AIM:
Revise the records below by replacing "Instruction" with "Command" everywhere it appears, and leave all other text unchanged.

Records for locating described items
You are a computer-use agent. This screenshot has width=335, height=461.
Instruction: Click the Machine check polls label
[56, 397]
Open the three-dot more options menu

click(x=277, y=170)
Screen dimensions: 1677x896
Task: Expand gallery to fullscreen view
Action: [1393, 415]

ANSWER TO THE PROBLEM:
You are a computer-use agent. This screenshot has width=335, height=461.
Command: Click the Machine check polls label
[56, 397]
Open the three-dot more options menu

click(x=277, y=170)
Screen dimensions: 1677x896
Task: Expand gallery to fullscreen view
Action: [1393, 415]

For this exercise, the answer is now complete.